You are probably right; this looks like it is not about too much JVM. X-Pack might shed some light to it, though.

I have had similar symptoms sometimes as in your second post (re-registering), so I am interested in the replies for this, too.

cdeng · April 11, 2018, 12:55pm

indeed, i also found the following log message on graylog node, it show that the communication among cluster have problem with the input:

2018-04-11T19:05:59.487+08:00 WARN  [ProxiedResource] Unable to call https://gl3.mylogs.com:9000/api/system/metrics/multiple on node <4c41017e-d0c8-42a8-989e-f61be79cafd5>
2018-04-11T19:49:05.490+08:00 WARN  [ProxiedResource] Unable to call https://gl2.mylogs.com:9000/api/system/metrics/multiple on node <ace5f034-7db7-45b2-8409-e8559ca3b8e7>
2018-04-11T19:49:07.170+08:00 WARN  [ProxiedResource] Unable to call https://gl2.mylogs.com:9000/api/system on node <ace5f034-7db7-45b2-8409-e8559ca3b8e7>

jtkarvo · April 11, 2018, 1:20pm

Look at this: https://github.com/Graylog2/graylog2-server/issues/2404
There is a timeout parameter for this; stale_master_timeout where default is 2s.
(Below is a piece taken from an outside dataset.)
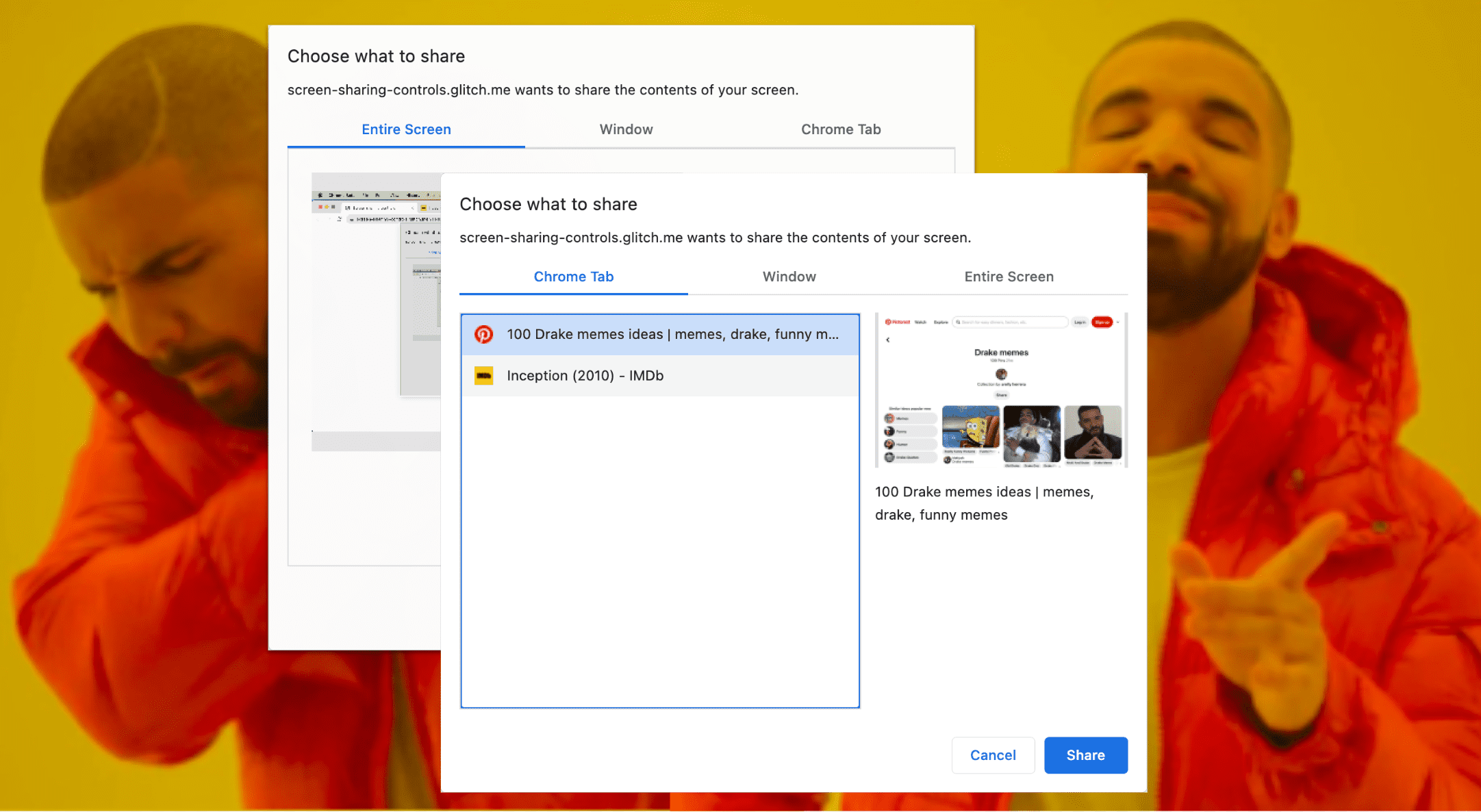Viewport: 1481px width, 812px height.
Task: Select '100 Drake memes ideas' Chrome tab
Action: tap(660, 334)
cdeng · April 11, 2018, 2:06pm

Yes. i also search out this. but it seems increase the timer only keep node from removed from the cluster, the long delay in response should lead to cumulative backlog of requests among the cluster.

i have use nginx to loadbalance logs from gelf agents into each graylog nodes. when i start the input, they are evenly distributed into all 3 graylog nodes, and after serveral hours, i check the graylog nodes, i found nginx have stopped to send log to one of those 3 nodes and all inputs get to left 2 graylog nodes.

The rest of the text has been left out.